*** Data for processing ***

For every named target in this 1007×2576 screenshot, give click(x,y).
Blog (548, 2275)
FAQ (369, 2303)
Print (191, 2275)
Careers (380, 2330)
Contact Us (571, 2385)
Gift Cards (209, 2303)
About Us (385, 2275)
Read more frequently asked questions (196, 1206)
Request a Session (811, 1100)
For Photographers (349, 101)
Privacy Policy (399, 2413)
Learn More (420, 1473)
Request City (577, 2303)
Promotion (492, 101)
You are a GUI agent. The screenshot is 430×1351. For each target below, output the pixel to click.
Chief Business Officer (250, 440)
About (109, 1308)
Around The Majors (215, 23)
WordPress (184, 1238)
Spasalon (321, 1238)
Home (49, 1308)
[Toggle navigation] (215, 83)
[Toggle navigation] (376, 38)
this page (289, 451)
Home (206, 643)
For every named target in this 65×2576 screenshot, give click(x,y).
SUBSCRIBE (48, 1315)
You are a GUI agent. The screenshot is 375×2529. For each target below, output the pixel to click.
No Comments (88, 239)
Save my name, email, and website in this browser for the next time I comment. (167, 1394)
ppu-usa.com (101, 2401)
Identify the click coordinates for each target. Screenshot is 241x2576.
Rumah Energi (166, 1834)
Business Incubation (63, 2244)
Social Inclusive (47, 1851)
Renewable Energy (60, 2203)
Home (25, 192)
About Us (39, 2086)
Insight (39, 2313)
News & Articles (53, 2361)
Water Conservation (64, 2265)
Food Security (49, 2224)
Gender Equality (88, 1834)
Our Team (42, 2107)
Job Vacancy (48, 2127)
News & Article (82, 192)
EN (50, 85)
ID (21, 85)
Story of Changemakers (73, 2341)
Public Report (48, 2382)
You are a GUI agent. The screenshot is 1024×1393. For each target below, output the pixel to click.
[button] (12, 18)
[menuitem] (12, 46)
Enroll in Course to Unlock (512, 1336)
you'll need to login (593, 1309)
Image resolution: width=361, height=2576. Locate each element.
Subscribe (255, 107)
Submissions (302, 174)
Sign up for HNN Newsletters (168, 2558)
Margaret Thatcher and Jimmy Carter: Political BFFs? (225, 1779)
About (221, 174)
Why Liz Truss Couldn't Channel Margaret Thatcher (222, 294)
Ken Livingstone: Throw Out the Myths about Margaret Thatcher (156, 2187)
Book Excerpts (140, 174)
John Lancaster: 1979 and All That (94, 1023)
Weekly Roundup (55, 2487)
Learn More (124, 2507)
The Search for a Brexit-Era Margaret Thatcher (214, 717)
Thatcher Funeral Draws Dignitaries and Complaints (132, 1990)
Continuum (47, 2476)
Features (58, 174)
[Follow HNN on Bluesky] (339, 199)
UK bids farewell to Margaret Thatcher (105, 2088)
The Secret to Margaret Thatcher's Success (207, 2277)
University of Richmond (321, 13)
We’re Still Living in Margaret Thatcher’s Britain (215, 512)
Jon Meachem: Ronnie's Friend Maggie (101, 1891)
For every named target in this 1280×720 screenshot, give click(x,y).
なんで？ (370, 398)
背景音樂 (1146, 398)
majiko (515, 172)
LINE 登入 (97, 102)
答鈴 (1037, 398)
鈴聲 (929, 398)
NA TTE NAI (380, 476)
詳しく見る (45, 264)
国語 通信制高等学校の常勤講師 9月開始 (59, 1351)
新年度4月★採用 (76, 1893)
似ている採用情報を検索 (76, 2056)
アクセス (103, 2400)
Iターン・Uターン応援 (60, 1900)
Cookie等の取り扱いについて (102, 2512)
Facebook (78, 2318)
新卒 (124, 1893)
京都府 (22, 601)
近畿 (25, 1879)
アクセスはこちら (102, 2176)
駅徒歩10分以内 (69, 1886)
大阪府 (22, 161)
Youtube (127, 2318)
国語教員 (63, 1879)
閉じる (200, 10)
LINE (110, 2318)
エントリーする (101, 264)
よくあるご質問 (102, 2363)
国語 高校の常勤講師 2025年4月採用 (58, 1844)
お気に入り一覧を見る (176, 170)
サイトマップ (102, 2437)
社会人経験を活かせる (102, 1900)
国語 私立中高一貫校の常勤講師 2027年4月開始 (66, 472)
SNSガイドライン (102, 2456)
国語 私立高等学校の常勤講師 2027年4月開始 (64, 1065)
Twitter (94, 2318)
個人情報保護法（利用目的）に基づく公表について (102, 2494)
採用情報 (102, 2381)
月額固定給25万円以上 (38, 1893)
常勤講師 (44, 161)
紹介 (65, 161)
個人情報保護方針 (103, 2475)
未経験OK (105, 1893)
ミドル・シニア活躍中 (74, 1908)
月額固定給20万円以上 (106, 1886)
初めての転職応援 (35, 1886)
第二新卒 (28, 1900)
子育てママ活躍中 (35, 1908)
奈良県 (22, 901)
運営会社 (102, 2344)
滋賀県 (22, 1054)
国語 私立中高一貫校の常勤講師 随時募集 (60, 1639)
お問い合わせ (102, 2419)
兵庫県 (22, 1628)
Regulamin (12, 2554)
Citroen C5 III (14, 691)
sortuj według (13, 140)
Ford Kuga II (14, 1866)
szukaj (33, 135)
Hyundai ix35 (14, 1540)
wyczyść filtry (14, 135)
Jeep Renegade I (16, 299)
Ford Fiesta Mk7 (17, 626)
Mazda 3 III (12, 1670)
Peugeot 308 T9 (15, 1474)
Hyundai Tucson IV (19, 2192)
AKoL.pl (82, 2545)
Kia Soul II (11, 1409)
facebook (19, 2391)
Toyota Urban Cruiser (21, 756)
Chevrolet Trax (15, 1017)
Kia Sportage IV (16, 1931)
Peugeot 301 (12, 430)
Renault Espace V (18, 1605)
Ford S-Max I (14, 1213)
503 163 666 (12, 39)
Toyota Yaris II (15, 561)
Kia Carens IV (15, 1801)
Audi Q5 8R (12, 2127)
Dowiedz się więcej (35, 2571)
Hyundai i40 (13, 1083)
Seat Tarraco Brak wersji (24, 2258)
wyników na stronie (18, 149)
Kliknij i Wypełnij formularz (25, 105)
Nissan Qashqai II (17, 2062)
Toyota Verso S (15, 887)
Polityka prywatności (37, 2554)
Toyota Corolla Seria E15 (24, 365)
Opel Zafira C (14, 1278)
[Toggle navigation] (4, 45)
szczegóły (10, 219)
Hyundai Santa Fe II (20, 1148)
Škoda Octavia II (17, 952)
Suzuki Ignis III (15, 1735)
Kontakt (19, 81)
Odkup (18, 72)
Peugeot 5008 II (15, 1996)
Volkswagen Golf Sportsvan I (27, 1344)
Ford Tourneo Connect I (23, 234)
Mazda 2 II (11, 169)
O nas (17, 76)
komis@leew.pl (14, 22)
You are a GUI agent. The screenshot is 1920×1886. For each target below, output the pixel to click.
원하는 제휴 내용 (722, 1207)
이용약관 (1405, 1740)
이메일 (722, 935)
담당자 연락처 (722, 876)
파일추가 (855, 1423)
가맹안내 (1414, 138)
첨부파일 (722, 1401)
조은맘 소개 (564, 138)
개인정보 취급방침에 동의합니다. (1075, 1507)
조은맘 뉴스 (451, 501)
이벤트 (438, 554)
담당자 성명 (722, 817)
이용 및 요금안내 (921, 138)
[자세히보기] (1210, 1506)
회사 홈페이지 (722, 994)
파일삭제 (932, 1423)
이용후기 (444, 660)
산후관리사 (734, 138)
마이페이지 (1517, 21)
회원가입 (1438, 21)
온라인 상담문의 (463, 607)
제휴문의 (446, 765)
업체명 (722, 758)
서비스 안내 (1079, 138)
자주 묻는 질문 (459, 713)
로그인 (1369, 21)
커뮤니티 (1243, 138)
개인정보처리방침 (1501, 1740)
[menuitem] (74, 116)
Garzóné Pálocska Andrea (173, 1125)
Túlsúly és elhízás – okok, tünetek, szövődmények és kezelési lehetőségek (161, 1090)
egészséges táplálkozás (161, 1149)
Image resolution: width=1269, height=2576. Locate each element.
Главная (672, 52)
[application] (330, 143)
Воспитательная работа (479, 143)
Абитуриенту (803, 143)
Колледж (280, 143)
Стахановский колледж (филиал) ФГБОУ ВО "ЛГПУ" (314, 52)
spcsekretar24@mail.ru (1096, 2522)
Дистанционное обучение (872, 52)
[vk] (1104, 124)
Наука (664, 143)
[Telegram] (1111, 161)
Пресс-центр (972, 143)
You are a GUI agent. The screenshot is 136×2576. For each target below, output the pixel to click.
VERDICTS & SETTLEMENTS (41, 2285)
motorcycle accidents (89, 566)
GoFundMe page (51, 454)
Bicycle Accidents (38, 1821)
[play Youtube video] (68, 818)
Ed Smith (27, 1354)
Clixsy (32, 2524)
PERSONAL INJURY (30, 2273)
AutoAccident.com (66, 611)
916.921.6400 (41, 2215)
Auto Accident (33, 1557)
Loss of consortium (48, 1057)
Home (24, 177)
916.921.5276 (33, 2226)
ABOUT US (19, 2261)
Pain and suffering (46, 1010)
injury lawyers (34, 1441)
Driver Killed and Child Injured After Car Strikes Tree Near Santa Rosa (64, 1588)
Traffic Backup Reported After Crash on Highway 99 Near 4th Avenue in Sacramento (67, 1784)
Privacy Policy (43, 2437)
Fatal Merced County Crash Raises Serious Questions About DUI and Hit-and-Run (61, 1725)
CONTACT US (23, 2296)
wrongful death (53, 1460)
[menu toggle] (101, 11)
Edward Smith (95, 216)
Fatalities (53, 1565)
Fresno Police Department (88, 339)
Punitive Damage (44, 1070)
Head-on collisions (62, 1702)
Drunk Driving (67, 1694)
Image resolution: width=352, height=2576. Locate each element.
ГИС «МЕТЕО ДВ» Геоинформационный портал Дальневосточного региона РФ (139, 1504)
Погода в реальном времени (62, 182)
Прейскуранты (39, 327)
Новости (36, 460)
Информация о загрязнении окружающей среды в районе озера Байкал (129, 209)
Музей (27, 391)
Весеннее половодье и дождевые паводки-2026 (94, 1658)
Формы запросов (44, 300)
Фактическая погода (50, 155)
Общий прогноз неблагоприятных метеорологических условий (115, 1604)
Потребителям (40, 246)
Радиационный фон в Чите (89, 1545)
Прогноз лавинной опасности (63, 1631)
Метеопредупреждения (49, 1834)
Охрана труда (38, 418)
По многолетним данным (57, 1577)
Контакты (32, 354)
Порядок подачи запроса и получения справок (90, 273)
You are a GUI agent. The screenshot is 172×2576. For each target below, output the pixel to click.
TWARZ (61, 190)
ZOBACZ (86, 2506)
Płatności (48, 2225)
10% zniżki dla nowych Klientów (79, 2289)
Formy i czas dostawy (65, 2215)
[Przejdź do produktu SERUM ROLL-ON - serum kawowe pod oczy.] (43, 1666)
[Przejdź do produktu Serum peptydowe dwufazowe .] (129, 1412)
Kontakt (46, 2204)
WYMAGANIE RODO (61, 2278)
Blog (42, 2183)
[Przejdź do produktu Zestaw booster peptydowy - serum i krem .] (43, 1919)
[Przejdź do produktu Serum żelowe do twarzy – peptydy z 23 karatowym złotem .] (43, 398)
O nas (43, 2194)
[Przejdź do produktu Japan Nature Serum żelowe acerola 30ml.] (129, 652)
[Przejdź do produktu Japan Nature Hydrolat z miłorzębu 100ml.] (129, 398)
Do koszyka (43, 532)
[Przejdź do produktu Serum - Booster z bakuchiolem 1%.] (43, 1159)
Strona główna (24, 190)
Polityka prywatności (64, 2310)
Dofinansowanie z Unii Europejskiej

*** End of Data for processing ***

• [Task item]: Please copy exactly the lines from the one that contains "[Przejdź do produktu Serum żelowe" up to and including the final line of the listing above.

• [Response to the exercise]:
[Przejdź do produktu Serum żelowe do twarzy – peptydy z 23 karatowym złotem .] (43, 398)
O nas (43, 2194)
[Przejdź do produktu Japan Nature Serum żelowe acerola 30ml.] (129, 652)
[Przejdź do produktu Japan Nature Hydrolat z miłorzębu 100ml.] (129, 398)
Do koszyka (43, 532)
[Przejdź do produktu Serum - Booster z bakuchiolem 1%.] (43, 1159)
Strona główna (24, 190)
Polityka prywatności (64, 2310)
Dofinansowanie z Unii Europejskiej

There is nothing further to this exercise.